--- TASK DATA Enclosed Below ---
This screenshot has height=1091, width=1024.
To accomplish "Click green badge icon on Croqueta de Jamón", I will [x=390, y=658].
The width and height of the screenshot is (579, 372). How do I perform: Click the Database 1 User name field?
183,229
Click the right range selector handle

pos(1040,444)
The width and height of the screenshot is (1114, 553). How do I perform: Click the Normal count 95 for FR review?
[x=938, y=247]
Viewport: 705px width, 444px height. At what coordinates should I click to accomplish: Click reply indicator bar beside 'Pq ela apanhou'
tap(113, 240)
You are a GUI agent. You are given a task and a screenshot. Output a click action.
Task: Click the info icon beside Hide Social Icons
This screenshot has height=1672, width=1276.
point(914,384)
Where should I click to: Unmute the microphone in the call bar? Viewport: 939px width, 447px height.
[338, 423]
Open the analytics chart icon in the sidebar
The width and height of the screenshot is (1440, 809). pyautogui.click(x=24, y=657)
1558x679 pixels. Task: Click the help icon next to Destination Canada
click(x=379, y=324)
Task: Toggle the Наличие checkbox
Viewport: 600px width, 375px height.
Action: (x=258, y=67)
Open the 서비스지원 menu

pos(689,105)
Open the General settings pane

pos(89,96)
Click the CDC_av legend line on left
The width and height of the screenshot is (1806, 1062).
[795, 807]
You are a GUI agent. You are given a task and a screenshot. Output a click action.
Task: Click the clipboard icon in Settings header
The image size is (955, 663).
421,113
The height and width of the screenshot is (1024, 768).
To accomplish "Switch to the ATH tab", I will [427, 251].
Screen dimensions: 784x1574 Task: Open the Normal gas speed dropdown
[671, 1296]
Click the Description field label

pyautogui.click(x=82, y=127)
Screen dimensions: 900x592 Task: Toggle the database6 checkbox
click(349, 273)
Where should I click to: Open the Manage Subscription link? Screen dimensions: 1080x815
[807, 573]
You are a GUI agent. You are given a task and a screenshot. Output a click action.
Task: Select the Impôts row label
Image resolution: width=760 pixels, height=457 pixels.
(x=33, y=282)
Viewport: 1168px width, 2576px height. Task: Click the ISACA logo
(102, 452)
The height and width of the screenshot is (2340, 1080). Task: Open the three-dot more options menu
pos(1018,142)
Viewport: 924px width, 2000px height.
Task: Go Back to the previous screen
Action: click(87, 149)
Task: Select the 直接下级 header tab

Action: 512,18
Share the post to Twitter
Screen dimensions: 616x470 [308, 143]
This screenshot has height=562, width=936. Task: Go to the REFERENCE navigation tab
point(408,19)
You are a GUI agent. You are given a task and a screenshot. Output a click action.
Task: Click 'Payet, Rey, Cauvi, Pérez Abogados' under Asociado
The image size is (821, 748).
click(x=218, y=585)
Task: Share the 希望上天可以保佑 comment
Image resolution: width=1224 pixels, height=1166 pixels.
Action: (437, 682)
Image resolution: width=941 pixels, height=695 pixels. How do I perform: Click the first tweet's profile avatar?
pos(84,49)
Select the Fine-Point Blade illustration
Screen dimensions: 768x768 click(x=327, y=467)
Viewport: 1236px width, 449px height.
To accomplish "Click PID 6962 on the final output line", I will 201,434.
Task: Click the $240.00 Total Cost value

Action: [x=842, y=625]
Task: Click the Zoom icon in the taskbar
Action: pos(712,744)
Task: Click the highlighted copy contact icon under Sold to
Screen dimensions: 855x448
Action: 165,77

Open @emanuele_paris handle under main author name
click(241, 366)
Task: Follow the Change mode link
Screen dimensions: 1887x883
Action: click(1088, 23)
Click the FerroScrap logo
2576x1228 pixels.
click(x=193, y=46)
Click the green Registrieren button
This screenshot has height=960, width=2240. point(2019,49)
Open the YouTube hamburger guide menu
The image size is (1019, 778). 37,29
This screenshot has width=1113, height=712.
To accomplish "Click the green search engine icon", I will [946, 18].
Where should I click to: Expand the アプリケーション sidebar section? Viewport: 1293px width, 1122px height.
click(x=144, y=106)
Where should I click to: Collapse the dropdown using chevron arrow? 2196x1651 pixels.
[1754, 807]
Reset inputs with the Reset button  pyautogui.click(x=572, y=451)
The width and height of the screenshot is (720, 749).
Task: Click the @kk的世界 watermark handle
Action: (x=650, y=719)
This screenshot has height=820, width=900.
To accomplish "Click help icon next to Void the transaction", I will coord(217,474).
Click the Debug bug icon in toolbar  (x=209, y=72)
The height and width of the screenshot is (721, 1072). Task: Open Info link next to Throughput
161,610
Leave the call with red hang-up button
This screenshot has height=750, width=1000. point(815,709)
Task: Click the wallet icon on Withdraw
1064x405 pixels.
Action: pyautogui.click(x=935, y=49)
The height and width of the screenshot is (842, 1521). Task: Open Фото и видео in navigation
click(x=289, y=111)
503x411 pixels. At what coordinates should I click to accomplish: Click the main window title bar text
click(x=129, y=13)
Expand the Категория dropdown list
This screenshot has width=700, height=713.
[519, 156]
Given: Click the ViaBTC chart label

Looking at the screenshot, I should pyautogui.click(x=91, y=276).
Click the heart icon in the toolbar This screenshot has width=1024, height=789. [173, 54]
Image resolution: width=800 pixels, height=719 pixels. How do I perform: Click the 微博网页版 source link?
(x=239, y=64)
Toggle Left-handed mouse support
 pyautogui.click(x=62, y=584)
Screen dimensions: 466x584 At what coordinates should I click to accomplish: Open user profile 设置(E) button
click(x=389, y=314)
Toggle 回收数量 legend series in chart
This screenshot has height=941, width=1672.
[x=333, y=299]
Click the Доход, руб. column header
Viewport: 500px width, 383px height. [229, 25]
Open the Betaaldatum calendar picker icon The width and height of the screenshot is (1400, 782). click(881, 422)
--- End of Enclosed TASK DATA ---
> _ACTIVITY_: Write down only how many lines of the entries above include the word "will".

> _TASK RESULT_: 5